The trial was almost postponed a fourth time after a bomb scare phoned into the Federal Street courthouse around 9:15 a.m. forced the evacuation of the building. Louison said he was about 5 to 10 minutes into his opening statement when everyone was ordered out of the courtroom. By 11 a.m. the courthouse was reopened and McCarthy’s trial continued.
An Essex County District Attorney spokesperson declined to comment on the verdict.
In January 2012, Louison attempted to have the perjury case thrown out. He filed a motion to dismiss the perjury charge, stating the grand jury that indicted McCarthy in July 2011 did so in error. Louison argued that McCarthy’s action during the Stack trial had no bearing on the case. The next month, a Salem Superior Court judge disagreed and denied Louison’s motion.
Stack died in December 2012 of heart failure at the age of 47.

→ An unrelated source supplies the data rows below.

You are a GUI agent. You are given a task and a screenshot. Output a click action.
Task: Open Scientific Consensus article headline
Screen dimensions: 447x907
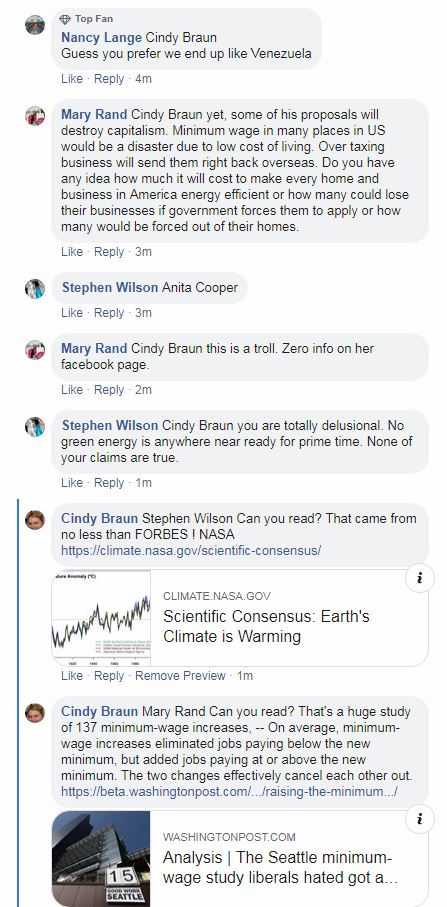(x=266, y=626)
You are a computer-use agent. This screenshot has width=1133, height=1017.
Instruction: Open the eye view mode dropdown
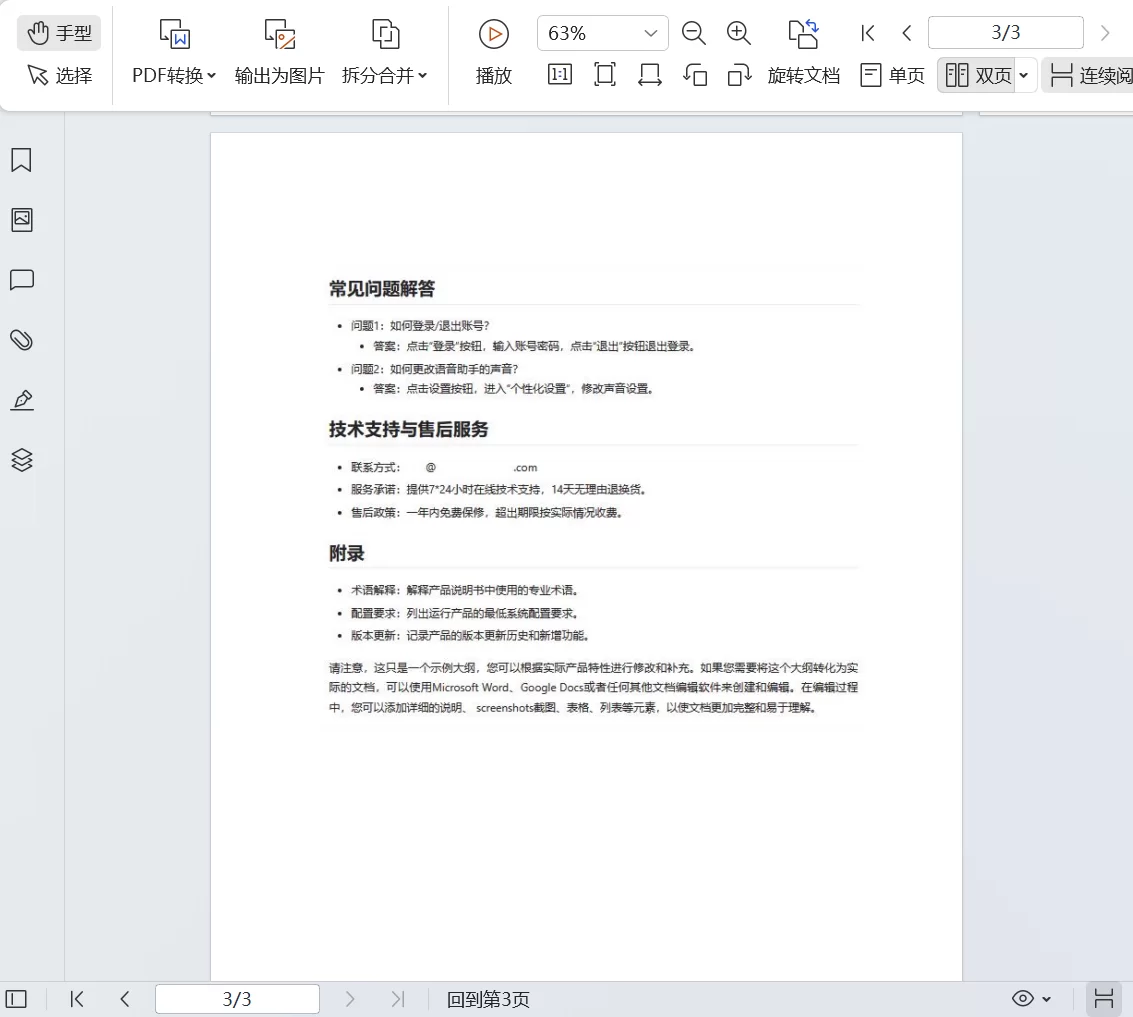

McCarthy resigned from the Newburyport Police Department on July 19, 2011, after almost 14 years of service. His resignation came days before he was indicted. McCarthy earned about $70,000 in 2010.
Days after resigning, McCarthy filed for retirement benefits from the city’s retirement board. Last August, the retirement board unanimously approved his request, saying it had no choice, since although McCarthy was charged with perjury, a felony, he had not been convicted of anything.
McCarthy’s tenure with the Newburyport Police Department was marked by several internal confrontations with co-workers and supervisors.
Since 2001, McCarthy had been disciplined on a few occasions by his superiors.
In 2007, he filed suit against the city and several former and current officers claiming he was unfairly disciplined. He also claimed to be harassed and intimidated by other police officers, who, he said, also filed false charges against him relating to his suspensions. In the suit, McCarthy claimed he was unfairly disciplined by then-Acting Marshal Thomas Cappelluzzo in 2001 for allegedly leaking information critical of the department to a local newspaper.